Stored items from a collection:
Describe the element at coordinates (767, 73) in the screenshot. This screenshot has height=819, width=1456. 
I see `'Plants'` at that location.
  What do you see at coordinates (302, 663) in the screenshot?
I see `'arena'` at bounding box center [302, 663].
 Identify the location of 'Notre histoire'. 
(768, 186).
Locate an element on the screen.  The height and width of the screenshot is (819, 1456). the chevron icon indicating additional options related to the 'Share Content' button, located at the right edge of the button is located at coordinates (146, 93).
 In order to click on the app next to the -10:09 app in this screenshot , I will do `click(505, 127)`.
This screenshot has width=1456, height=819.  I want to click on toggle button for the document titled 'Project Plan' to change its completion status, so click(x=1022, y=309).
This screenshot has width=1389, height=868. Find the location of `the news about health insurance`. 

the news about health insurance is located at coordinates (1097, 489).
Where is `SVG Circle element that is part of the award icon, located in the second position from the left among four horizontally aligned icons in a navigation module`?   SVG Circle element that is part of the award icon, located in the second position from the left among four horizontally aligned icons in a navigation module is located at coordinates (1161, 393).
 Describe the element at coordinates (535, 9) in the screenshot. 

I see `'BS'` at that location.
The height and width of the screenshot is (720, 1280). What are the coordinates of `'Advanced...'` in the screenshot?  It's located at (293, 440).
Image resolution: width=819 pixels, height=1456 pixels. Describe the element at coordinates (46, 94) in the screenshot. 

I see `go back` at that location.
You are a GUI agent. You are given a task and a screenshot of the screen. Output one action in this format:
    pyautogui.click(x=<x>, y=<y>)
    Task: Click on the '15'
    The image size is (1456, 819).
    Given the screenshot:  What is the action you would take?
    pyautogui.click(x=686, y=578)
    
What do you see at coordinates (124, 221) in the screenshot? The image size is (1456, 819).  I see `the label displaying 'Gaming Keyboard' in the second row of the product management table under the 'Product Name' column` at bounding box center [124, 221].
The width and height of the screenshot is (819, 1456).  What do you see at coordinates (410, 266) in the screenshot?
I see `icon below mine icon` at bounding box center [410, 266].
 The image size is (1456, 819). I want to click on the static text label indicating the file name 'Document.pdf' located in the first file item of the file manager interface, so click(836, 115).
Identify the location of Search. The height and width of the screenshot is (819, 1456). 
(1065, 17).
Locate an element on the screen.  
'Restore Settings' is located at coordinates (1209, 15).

* [THE TASK] Return every line of the items above that contains the string "button", matching case exactly.

* [TASK ANSWER]
Locate an element on the screen.  The height and width of the screenshot is (819, 1456). the chevron icon indicating additional options related to the 'Share Content' button, located at the right edge of the button is located at coordinates (146, 93).
This screenshot has width=1456, height=819.  I want to click on toggle button for the document titled 'Project Plan' to change its completion status, so click(x=1022, y=309).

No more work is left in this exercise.